Exercise goal — Pick out each line below that contains the word "beside" and copy it unchanged.

— Begin Supplied material —

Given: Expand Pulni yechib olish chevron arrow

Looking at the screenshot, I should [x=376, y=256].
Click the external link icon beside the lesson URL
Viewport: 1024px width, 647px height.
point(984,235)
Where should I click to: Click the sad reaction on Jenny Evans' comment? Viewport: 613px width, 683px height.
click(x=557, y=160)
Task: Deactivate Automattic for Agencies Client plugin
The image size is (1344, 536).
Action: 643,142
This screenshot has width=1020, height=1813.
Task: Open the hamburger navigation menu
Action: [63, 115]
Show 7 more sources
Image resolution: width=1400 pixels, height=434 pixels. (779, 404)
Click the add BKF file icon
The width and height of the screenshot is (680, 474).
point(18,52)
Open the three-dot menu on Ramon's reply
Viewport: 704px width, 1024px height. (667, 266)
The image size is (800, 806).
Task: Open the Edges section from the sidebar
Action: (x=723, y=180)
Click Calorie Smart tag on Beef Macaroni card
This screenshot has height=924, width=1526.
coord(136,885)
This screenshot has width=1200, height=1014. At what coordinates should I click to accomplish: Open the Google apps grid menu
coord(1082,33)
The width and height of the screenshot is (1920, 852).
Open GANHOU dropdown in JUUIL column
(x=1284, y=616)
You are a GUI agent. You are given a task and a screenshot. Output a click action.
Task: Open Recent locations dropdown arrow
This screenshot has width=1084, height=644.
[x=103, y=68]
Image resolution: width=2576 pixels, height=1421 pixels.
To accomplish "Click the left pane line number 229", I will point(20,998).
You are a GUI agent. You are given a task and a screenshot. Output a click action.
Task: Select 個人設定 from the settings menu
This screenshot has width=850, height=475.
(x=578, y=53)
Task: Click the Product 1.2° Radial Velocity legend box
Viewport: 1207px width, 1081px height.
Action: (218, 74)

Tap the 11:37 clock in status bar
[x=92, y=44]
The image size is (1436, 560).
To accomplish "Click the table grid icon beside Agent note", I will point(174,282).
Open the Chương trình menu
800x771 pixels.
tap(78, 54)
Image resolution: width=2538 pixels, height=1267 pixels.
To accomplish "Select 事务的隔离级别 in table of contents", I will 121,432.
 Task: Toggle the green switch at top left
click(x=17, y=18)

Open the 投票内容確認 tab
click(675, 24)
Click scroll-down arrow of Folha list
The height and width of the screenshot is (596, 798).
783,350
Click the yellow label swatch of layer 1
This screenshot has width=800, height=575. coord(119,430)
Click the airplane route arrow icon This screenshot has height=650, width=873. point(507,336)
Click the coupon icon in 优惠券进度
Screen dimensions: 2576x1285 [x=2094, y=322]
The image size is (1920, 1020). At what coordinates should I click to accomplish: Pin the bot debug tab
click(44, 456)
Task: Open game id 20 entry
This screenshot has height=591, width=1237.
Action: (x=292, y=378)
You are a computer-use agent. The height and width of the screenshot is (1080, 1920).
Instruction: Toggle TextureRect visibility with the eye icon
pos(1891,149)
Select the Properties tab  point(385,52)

— End Supplied material —

Finished task —
Click the external link icon beside the lesson URL
To accomplish "Click the table grid icon beside Agent note", I will point(174,282).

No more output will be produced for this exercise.